New Penn Station at Moynihan Train Hall with Highline Extension
On Jan. 1, 2021, the $1.6 billion Moynihan Train Hall opened its doors, marking a fresh start from the Penn Station era. The new hall will replace routes and add trains from the current Penn Station that serves up to 650,000 riders each weekday since its creation. It will primarily serve Amtrak passengers for now, but LIRR and other lines will soon be serviced with greater frequency. The project was opened on time and budget with few hiccups because it has been in the making for many decades.
Since the first Penn Station’s demolition in the 1960s, the train station was moved to grounds underneath Madison Square Garden, where passengers felt cramped or crowded. However, 30 years ago, then-senator Daniel Patrick Moynihan presented the idea to move it across the street into the United States Postal Service building.
He believed that the new station would solve Penn Station’s crowdedness and serve as a proper entrance to New York City, akin to the Grand Central Station. In 2017, Gov. Cuomo started construction in partnership with major developers Related Companies and Vornado. Developers paid $630 million with a 99-year lease, and the other $970 million was paid by various public sources.
“It speaks to the brighter days ahead when we will be able to congregate, to pass one another, and to share the same space free of fear. It promises renewal and rebirth of civic life in New York and points to the opportunity ahead,” said Gov. Cuomo in a New York Times article.

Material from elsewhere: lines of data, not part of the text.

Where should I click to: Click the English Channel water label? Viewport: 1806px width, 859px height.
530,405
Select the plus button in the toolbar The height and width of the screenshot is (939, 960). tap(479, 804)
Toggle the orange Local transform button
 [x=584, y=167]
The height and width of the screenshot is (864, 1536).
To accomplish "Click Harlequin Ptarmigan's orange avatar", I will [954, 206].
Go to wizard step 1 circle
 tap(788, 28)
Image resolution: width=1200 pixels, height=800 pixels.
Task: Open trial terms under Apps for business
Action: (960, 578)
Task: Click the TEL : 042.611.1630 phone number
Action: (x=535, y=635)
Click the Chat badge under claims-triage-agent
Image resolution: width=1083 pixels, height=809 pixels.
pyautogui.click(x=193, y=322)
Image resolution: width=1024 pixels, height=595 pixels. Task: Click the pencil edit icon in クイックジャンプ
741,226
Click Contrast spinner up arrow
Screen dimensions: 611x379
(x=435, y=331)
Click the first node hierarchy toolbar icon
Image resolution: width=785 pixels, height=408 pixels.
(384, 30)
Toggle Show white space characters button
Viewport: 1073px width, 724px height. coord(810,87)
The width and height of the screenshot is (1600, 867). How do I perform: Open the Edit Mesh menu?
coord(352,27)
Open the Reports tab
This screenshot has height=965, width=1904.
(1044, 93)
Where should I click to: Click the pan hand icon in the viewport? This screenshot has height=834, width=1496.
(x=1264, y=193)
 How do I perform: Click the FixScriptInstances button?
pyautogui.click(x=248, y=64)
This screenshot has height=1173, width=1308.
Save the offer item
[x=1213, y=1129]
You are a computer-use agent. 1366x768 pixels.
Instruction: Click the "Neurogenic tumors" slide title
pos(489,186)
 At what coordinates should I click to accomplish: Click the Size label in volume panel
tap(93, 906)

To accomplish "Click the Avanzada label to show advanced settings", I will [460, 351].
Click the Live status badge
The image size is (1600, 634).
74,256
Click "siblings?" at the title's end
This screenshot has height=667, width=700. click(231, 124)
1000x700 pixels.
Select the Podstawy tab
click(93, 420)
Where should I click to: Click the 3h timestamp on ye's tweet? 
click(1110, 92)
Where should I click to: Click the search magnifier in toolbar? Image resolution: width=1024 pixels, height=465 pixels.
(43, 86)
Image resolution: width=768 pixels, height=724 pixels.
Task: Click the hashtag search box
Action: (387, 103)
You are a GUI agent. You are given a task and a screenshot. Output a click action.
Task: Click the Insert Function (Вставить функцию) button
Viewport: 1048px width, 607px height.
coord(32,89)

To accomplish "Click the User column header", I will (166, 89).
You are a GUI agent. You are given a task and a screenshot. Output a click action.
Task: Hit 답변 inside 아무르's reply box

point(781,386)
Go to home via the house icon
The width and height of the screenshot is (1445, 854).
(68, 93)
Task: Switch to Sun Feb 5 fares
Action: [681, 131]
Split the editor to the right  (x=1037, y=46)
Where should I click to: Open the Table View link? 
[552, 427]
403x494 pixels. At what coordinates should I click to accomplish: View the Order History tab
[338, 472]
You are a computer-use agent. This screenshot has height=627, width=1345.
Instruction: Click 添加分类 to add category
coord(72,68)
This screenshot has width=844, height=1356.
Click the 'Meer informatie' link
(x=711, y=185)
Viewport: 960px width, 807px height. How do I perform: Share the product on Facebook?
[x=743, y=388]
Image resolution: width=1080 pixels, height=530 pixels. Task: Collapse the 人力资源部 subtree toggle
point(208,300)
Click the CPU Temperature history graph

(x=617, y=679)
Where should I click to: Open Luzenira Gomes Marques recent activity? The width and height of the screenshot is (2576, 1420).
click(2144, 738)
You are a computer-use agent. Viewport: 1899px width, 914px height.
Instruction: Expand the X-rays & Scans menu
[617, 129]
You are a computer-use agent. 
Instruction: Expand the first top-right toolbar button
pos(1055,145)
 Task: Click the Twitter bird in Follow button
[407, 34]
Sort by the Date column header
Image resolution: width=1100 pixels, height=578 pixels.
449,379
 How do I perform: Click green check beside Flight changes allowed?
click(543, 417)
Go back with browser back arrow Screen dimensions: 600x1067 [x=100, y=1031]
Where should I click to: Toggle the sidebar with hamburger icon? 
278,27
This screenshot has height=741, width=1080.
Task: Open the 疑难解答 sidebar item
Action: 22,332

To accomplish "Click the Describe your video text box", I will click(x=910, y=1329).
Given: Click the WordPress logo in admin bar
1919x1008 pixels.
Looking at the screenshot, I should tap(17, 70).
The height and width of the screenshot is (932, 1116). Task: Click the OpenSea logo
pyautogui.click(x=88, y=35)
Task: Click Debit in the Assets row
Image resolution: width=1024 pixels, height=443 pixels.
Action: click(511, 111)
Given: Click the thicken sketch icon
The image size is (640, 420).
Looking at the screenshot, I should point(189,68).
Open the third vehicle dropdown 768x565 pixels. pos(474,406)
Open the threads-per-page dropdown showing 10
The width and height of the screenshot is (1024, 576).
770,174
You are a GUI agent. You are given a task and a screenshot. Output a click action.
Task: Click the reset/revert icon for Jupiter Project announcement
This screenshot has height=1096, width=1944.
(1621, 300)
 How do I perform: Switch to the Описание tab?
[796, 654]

Unlike its dreary predecessor, Moynihan Train Hall bolsters an atrium with skylights, bespoke art, and eclectic architecture. The sprawling, 255,000 square foot hall was designed by architecture firm Skidmore, Owings & Merrill (SOM). The design is supposed to mimic European architecture, with the building’s focal point being exposed trusses 92 feet high. The construction began with restorations of the existing building and was complete with shops, dining, retail, various seating and lounging areas, and office space to be leased by tech companies like Facebook.
“I think having a beautiful entrance to New York City is important. Until its demolition, Penn Station used to be stunning, and I am happy that a new generation will once again get to experience the grandeur and awe that people used to, and should, feel walking into the Big Apple,” said junior Hannah Brooks.
All the elaborate architectural elements and art have made the station a destination for non-travelers as well. The art works commissioned by the project were done by artists like Kehinde Wiley, famous for painting the Presidential Portrait of President Obama. Kehinde Wiley’s work titled Go is a hand-painted glass triptych highlighting young Black New Yorkers who are breakdancing and posing.
“The permanent, site-specific artworks created for the Moynihan Train Hall help to elevate the experience of travelers who pass through the station. The works, created by a variety of contemporary artists including Stan Douglas, Elmgreen & Dragset and Kehinde Wiley, link the new station to great public and communal spaces of the past. The inclusion of modern artwork helps to move the Moynihan Train Hall beyond purely utilitarian functions, creating moments of wonder. Hopefully, as the pandemic begins to reign in, we can all experience the excitement of travel and see the new Moynihan Train Hall with its dynamic artwork for ourselves,” said AP Art teacher Ms. Miranda Best.
After the opening of the training hall, Gov. Cuomo announced plans for a $60 million High Line Expansion that would connect the current line to the Train Hall. The High Line is an elevated park built onto former train tracks with one and a half mile of lines through the West Side of Lower Manhattan. The extension would accommodate the 8 million tourists the High Line sees every year, before COVID-19, and improve traffic in the area.
“Traffic has reached impossible levels, and it’s never been efficient or effective. But it’s clear that if the metropolitan area is going to grow, mass transit has to be better, safer, more pleasant, especially in this new world,” said Gov. Cuomo in a New York Times article.